**Work instructions:**
How many lines in the records below contain the string "perform"? Give only the number.

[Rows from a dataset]
--- begin ---

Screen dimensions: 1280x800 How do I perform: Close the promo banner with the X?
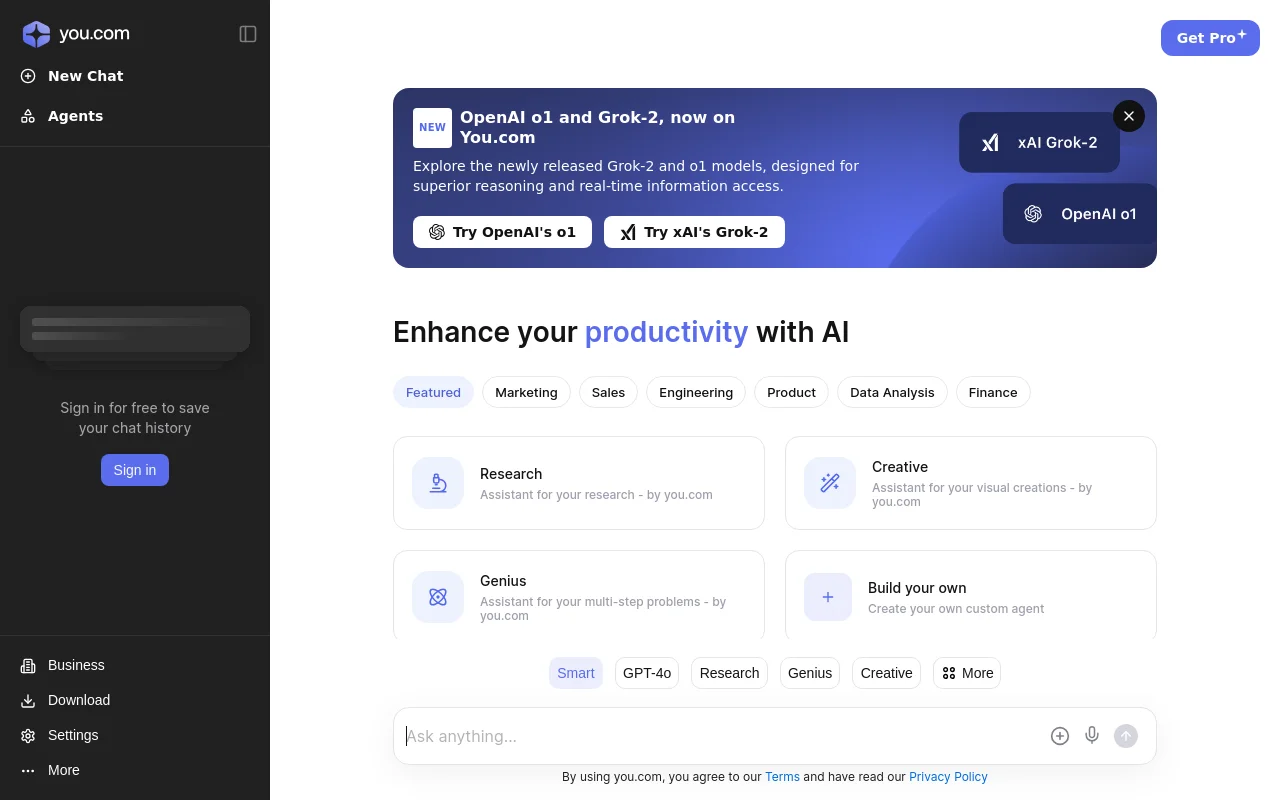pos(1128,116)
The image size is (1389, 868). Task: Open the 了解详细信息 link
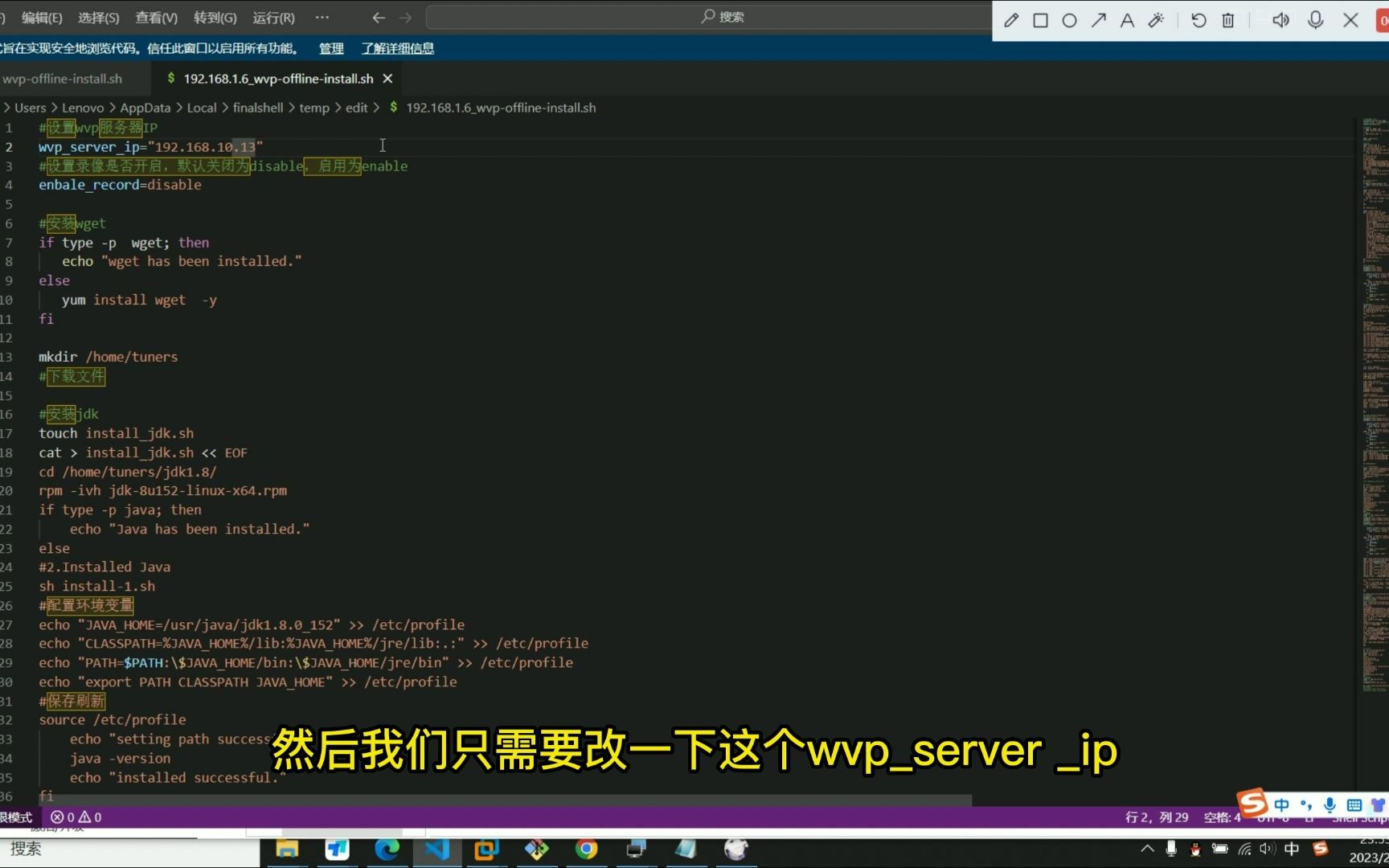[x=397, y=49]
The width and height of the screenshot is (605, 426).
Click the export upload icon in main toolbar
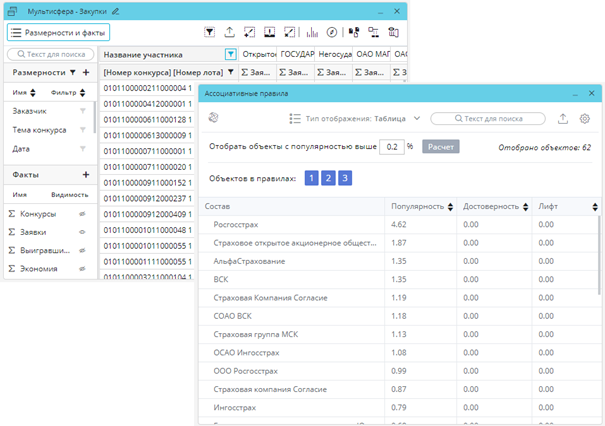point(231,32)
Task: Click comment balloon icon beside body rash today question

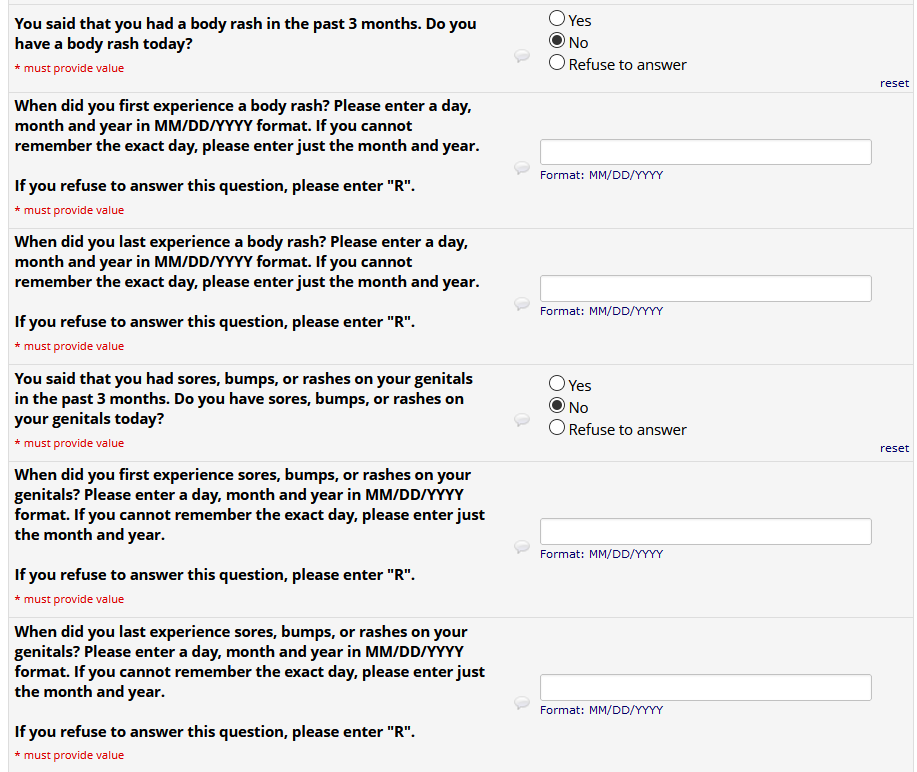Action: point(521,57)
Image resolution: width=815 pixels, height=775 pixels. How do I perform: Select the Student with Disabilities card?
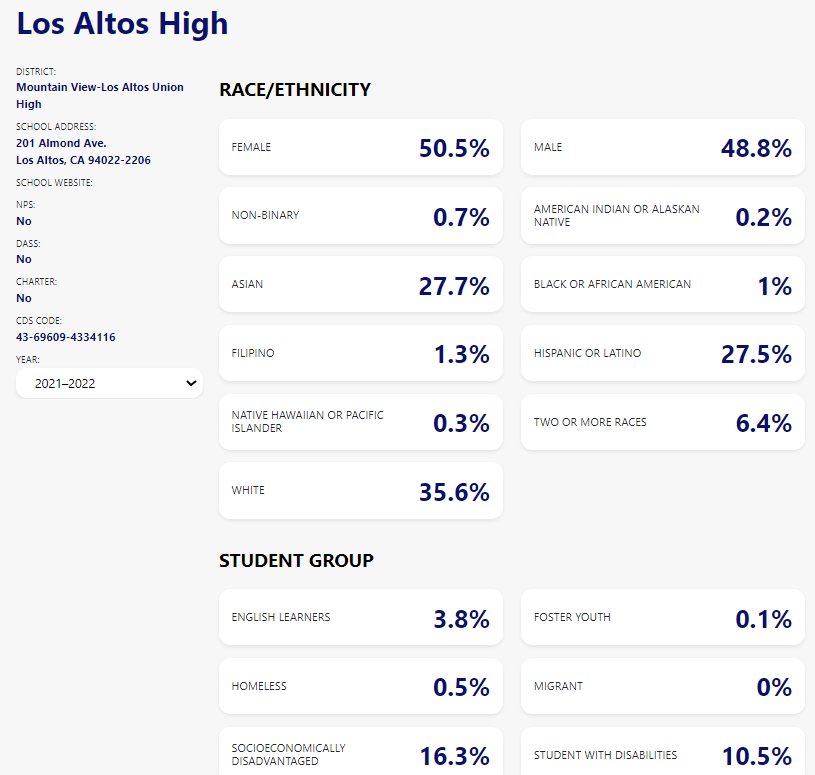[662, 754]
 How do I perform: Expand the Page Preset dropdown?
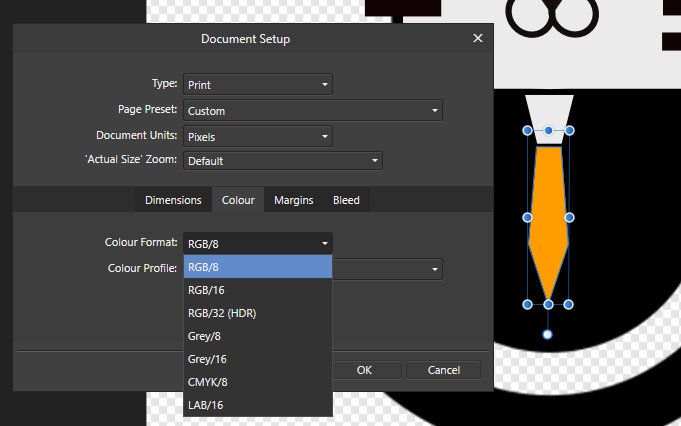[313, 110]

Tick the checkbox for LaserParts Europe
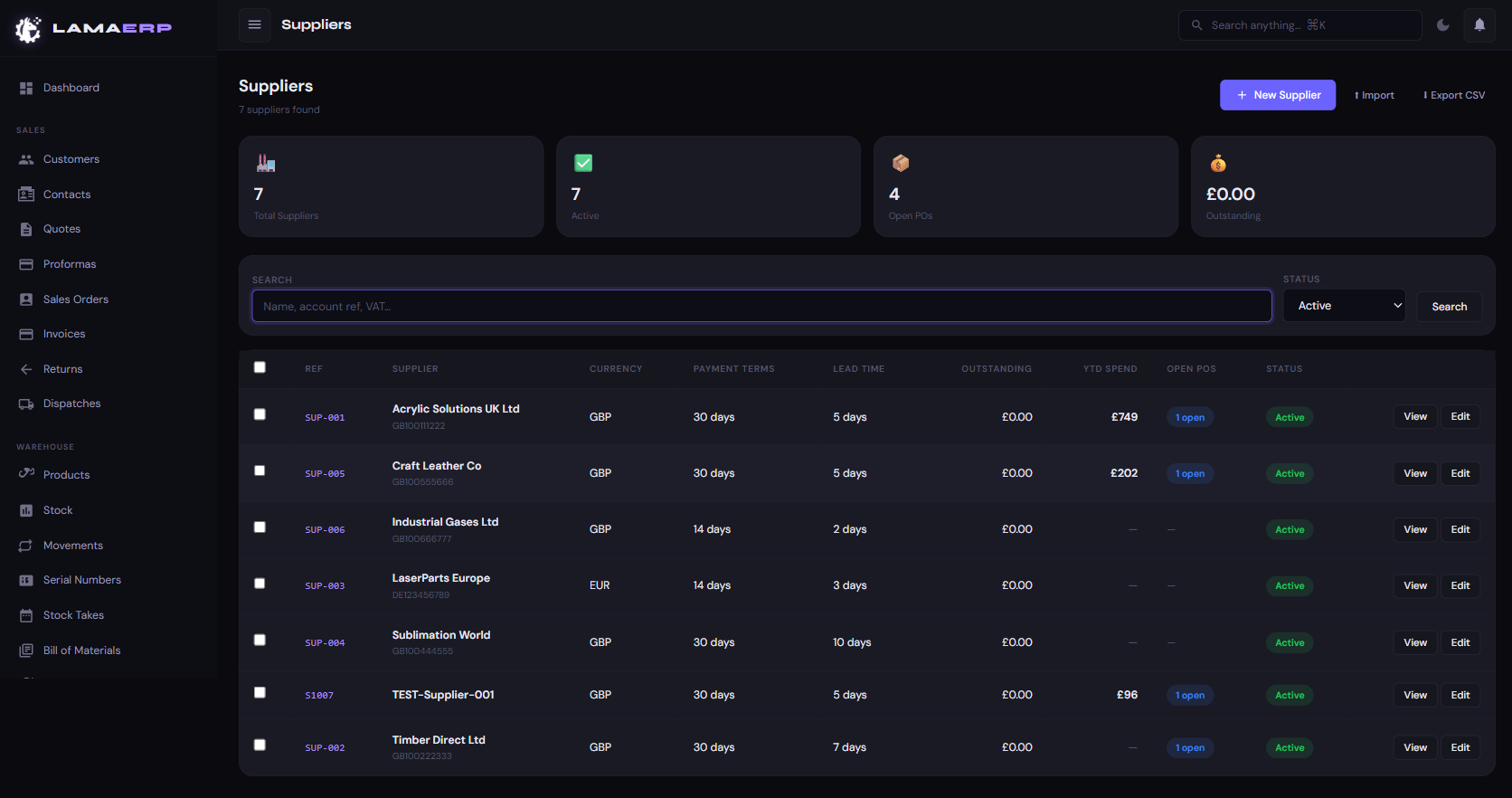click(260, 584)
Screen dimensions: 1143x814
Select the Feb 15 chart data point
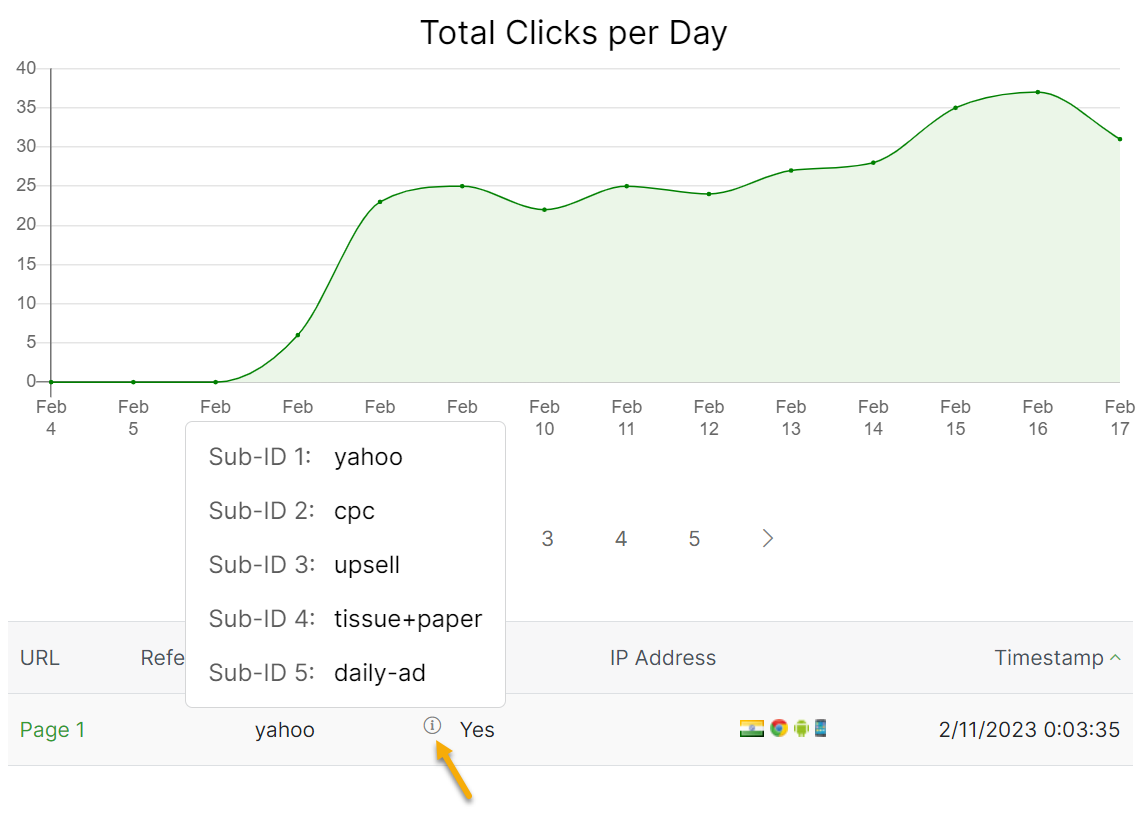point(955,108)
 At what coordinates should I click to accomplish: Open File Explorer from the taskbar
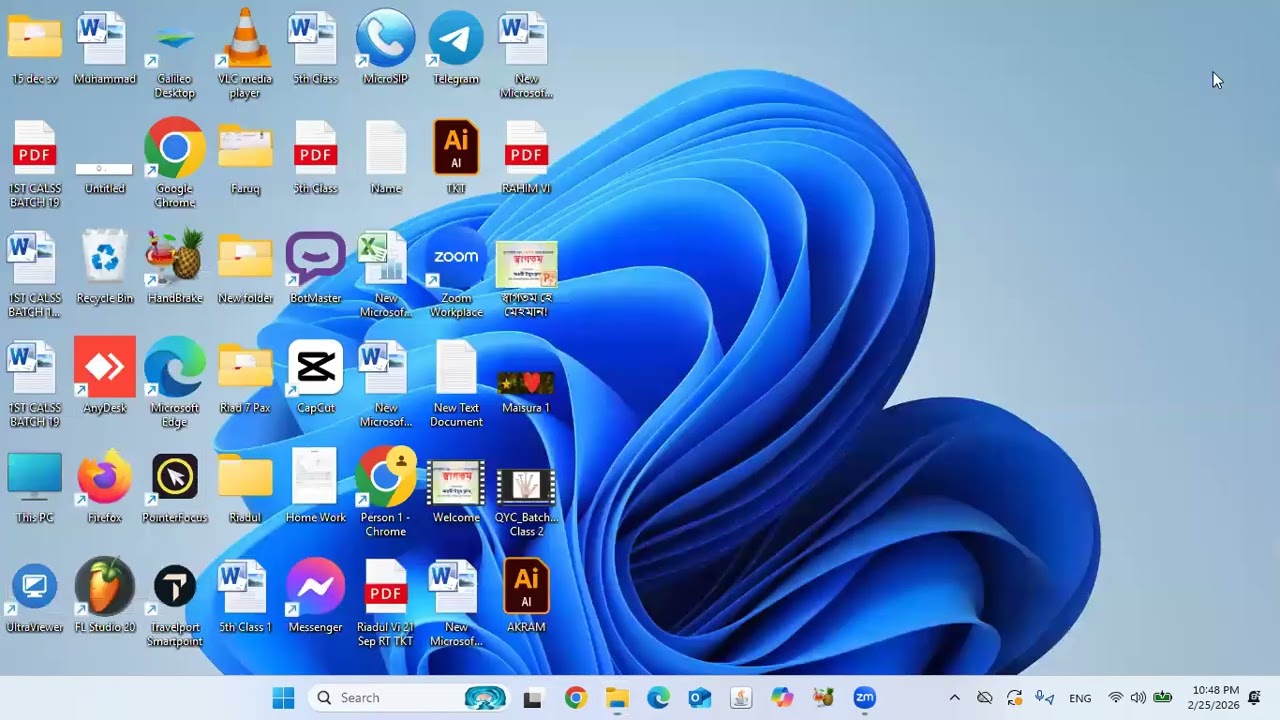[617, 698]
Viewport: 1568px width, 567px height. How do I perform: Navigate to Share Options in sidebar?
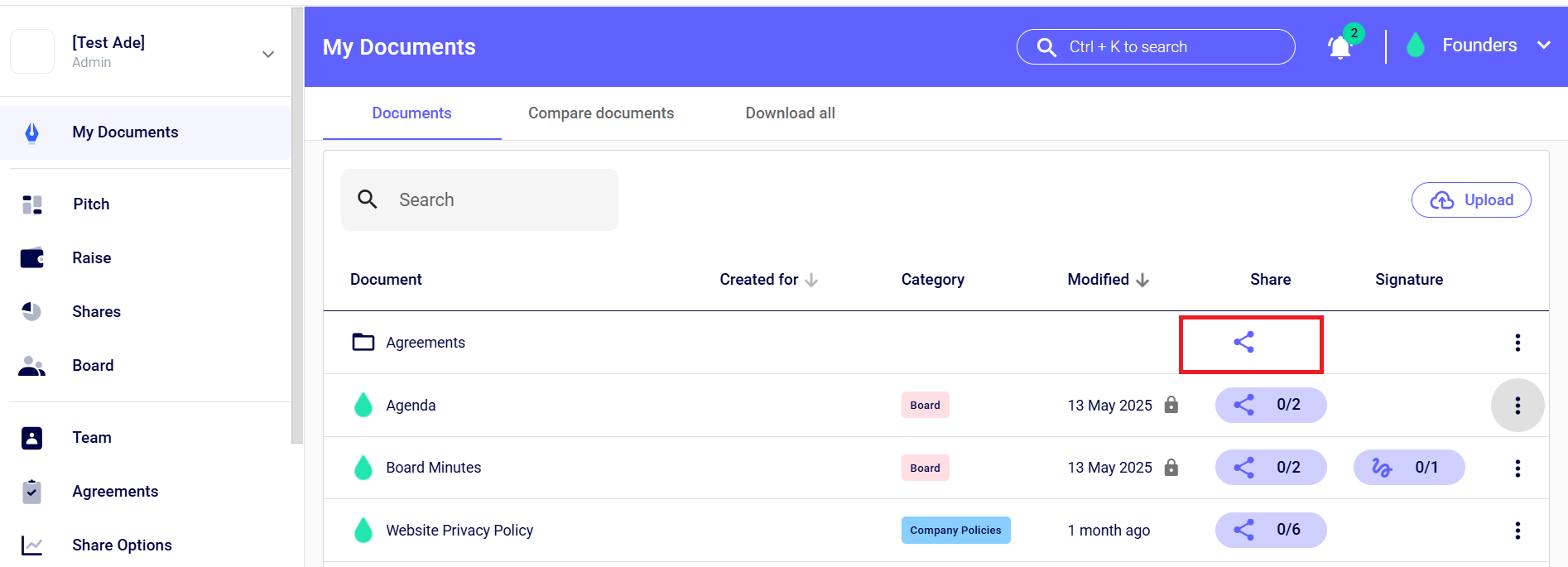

--- end ---

**Final result:**
4